Our faithful and skilled gardeners, Lukas and Franz, have brought a great and unusual surprise to the ITI: 18 sheep and goats, on loan from a nearby farmer, to tend to our Schloss’s fall garden overgrowth!
If it seems like a joke to you at first read, you are in good company. As a few of us walked to Thursday night’s lecture (on the Filioque, given by our own Dr. Alan Fimister), one of the students remarked that we were now pasturing sheep at the ITI. Trying to avoid being “the gullible one,” most chose to assume it was a joke where we didn’t quite get the punchline, and thus quietly and courteously laughed the comment into silence.
As we have learned, however, since receiving the e-mail announcement this morning notifying us of our new visitors, it is a fairly common practice for owners of sheep to lend them out for a mutually beneficial temporary situation, where the sheep have plentiful greenery to eat, and large gardens get their necessary–and otherwise laborious–trimming.

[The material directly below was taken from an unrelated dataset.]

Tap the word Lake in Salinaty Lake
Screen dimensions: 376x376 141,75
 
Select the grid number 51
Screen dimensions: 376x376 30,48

Our wise gardeners sought to take advantage of this practice.
So, behind our fairytale castle, in our beautiful orchard, a small herd of sheep and goats can be seen grazing at any time of the day for the next few weeks. They have found special favour with all of the ITI’s children–who spent the better part of the late afternoon inspecting and petting the curious and contented creatures.
It is true that the small things bring much joy, and, for that reason, it seems the sheep will benefit more than the garden. This is simply one more way God seems to be inviting us all to look anew at the world, with the eyes and heart of a child, fascinated and delighted at both his creation and the humorous and quaint oddity of sheep in a university’s backyard.
(Although, I must say, they are certainly doing an excellent practical job of being hungry and responding to this need accordingly, to the benefit of our grounds—there is a lot of top-notch grazing going on in our little pasture! We are already so proud of them..).